Extracted data entries
────────────────
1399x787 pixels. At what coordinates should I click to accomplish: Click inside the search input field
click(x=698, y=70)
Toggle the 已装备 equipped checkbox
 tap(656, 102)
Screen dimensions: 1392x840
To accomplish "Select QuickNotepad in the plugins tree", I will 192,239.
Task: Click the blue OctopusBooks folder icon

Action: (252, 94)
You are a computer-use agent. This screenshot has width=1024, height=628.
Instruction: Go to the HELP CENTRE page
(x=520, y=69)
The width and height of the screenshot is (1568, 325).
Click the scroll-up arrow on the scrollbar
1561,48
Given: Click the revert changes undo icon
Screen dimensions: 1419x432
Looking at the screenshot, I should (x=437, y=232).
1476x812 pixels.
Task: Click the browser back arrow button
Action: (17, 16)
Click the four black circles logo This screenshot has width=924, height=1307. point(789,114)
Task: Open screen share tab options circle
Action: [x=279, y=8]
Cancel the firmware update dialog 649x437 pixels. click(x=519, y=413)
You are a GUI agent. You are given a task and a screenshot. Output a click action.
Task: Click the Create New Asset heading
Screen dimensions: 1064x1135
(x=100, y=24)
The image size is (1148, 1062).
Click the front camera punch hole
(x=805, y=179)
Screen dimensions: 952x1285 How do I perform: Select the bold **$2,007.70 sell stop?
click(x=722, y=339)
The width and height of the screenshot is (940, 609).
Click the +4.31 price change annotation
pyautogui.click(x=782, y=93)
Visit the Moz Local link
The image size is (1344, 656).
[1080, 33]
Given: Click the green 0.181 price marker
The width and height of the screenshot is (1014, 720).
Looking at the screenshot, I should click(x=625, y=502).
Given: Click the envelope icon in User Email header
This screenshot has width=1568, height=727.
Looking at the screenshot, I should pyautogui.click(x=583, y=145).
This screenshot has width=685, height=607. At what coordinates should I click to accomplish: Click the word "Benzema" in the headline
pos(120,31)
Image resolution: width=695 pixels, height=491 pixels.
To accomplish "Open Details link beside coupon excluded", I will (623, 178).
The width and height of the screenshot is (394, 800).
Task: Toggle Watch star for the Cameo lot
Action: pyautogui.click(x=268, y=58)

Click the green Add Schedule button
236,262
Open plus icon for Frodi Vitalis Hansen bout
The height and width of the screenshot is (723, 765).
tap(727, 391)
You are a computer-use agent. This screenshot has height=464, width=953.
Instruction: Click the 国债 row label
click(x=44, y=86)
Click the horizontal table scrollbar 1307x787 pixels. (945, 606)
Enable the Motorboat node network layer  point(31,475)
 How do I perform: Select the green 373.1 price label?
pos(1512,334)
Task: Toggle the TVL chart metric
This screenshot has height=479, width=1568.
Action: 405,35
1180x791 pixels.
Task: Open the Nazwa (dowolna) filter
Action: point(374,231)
────────────────
What to produce
Write out the lines above from the one containing "How do I perform: Select the green" through the last, exactly as they are.

Your solution
 How do I perform: Select the green 373.1 price label?
pos(1512,334)
Task: Toggle the TVL chart metric
This screenshot has height=479, width=1568.
Action: 405,35
1180x791 pixels.
Task: Open the Nazwa (dowolna) filter
Action: point(374,231)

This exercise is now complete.